In our patient the rupture of the aneurysm was initially contained by the pancreatic tissue, a so-called ‘sentinel bleed’, causing a short period of hypotension leading to syncope. This case once again displays the importance of imaging techniques in the management of a haemodynamically unstable patient suspected of intraabdominal haemorrhage. Prior to the patient's first laparotomy, no attempt was made to identify the source of the bleeding using imaging techniques nor to perform an endovascular intervention. Nowadays, preoperative imaging by CTA and/or (selective) angiography is mandatory in the work-up of haemodynamically instable patients. In our patient both imaging techniques showed a bleeding in a branch of the superior mesenteric artery, although none of the investigations in our case specifically showed a PDAA. Computed angiographic tomography or selective angiography are the main imaging techniques to detect a PDAA [4].

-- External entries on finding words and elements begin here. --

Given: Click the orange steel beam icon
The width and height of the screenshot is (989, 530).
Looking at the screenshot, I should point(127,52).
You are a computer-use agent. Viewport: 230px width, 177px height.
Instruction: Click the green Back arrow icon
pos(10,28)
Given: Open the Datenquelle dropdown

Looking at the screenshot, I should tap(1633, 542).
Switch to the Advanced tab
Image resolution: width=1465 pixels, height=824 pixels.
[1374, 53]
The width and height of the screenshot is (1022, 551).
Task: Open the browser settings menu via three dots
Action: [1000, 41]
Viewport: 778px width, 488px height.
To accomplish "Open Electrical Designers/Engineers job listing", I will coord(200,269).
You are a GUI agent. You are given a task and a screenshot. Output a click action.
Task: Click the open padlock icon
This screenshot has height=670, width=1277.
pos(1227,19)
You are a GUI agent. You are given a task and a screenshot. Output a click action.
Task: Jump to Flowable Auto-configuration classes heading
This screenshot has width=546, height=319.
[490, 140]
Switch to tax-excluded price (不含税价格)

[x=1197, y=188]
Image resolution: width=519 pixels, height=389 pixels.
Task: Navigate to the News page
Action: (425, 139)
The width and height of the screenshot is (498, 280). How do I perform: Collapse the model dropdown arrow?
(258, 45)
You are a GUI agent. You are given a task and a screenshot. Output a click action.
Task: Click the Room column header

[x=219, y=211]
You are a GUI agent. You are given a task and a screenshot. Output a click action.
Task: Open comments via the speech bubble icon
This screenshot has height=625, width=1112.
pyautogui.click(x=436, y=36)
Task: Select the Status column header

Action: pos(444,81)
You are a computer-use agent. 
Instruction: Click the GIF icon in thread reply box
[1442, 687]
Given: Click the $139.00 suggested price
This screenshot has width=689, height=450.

As most PDAA patients present acutely with rupture, a high mortality rate of 20-30% has been described [2, 3, 8]. At present, embolization of PDAAs is considered the treatment of choice for both ruptured and nonruptured aneurysms [2,5]. Endovascular treatment includes obliteration of the aneurysm using embolization agents [2]. Better resuscitation methods and the use of catheter embolization have reduced mortality over the past decades [3].

The aetiology of the PDAA in this patient remains unclear. She had not suffered abdominal trauma, and a normal celiac axis was demonstrated at CT angiography. In the absence of a history of trauma or pancreatitis, it is most likely that this patient had a true aneurysm. Only one similar case of PDAA with unknown aetiology has been described in the literature before [2].

In conclusion, PDAA is a rare but clinically significant condition which can present with vague symptoms that may end up in a life-threatening situation, due to a delay in diagnosis and treatment. The initial presentation of the PDAA in our patient with recurrent syncopes has not been described before. Although generally accepted, this case confirms that imaging techniques (CT or selective angiography) are essential in a patient suspected of ongoing intraabdominal haemorrhage. Even when surgical exploration is tempting, every attempt to first perform an angiographic examination with subsequent endovascular intervention should be made.